There is no doubt that congressional approval ratings of Congress are at an all-time low. Also, fewer people today identify themselves with either major party and an increasing percentage of Americans consider themselves “independents.” But, there is another polling answer that many overlook: more people consider themselves conservative than liberal. Also, the ranks of those who consider themselves conservative is growing at a faster rate than those who consider themselves liberal. It is ironic that most pundits consider Congress today highly polarized while the electorate considers itself increasingly moderate or conservative and independent. If these polls are correct, then somewhere along the line some threshold will be breached and both the ultra-liberal and the ultra-conservative will lose power in Congress. Because of congressional districting, not all at either end of the spectrum will be eliminated, nor should they be. But, to assert that we have to rip apart our Constitutional system to break alleged gridlock is absurd. We are in the middle of a shift in political attitudes as we have been throughout our history and we are still here. That is a testament to the beauty of our system. If the Tea Party is extreme, then we should see a mellowing of it in the future. Even Nancy Pelosi’s and Charles Rangel’s incumbencies are not without limits. Nor are the incumbencies of the staunchest conservatives in Congress.

• **Extracted information**

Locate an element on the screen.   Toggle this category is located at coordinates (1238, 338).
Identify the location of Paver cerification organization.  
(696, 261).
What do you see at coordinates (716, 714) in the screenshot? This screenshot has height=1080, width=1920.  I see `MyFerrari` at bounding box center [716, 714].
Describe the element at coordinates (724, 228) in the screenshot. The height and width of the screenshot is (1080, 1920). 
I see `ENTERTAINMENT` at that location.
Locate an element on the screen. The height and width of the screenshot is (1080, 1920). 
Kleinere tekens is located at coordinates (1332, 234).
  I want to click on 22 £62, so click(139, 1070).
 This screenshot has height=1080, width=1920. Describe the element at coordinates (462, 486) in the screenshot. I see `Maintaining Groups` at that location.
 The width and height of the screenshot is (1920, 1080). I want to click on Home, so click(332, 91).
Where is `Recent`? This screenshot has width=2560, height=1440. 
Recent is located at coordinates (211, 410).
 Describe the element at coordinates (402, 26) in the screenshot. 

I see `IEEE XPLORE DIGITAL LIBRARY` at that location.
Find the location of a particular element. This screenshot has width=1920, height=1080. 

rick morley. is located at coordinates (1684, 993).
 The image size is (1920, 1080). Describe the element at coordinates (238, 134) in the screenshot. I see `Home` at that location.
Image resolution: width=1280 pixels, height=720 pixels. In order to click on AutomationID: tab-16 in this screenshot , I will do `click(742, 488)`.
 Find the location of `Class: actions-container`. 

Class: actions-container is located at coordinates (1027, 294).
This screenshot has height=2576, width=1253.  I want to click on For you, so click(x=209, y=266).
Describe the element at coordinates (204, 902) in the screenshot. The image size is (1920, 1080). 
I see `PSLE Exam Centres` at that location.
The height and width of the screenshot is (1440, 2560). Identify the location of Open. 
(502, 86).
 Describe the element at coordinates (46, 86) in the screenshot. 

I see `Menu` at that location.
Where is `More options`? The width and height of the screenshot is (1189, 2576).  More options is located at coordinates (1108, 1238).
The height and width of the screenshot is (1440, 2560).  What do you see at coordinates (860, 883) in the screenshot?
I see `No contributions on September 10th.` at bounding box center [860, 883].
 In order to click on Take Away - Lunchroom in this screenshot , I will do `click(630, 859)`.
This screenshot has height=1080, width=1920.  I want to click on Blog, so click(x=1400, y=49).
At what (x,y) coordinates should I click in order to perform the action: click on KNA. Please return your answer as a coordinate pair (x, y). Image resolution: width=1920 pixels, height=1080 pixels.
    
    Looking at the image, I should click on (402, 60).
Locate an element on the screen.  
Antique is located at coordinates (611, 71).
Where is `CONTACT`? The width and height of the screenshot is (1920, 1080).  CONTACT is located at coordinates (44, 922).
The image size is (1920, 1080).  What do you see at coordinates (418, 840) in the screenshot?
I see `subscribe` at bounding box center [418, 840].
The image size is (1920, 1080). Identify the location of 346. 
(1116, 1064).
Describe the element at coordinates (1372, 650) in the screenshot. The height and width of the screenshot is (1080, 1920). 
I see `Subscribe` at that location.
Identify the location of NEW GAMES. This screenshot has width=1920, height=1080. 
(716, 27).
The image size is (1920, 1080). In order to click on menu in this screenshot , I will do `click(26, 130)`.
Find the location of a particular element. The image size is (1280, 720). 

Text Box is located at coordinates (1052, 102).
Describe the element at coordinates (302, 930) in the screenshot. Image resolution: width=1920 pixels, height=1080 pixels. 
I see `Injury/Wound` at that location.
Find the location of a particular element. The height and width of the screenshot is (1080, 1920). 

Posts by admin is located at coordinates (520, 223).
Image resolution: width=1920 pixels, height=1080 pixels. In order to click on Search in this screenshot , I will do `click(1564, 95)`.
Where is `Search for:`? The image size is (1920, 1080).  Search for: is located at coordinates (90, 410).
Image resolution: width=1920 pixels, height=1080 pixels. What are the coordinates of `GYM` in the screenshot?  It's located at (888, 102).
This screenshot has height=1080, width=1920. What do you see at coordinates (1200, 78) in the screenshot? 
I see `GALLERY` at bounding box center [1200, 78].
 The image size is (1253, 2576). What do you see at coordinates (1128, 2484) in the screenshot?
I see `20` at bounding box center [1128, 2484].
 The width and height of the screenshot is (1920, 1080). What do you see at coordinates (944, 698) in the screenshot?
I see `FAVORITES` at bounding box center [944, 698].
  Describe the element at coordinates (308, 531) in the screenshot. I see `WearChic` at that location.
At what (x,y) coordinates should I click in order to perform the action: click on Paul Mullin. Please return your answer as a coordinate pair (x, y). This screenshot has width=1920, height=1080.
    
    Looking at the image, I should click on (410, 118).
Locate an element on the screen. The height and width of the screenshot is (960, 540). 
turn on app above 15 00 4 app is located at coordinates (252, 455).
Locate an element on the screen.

• **Your objective**
Continue the commentary on public opinion and polarization in Congress, starting after its final sentence.

• **Answer for the task**
As proof of these changes in political attitudes, one need look no further than the gay marriage issue and how it fared in ballot referendums this year. Prior to 2012, gay marriage was defeated everywhere it made the ballot, including California. This year, it was approved in three states and a ban against it defeated in a fourth. Although the LGBT community and their liberal allies will likely use this as proof of “changing attitudes,” you need to also look at the margins by which these measures passed. In rather liberal states, they garnered slightly more than 50% of the vote- hardly overwhelming majorities which signal a huge change in attitudes. Hence, like political “polarization” in general, this issue will remain at the forefront of social issues just as the concerns over the national debt and the future of the American economy will dominate on the fiscal front. In the end, it not necessarily polarization that is the issue, but a necessary adjustment in reaction to Obama’s policies.
Some have suggested that the Tea Party itself should “break away” from the GOP and be a stand-alone political party. I hope to show in part 2 how that would spell not disaster for the Republican Party, but for conservatism itself in this country. This is a series of articles I have been meaning to write for some time now and feel that now is best in the wake of this past election. These alleged reforms, like the alleged “problems,” need to be analyzed, parsed, and addressed.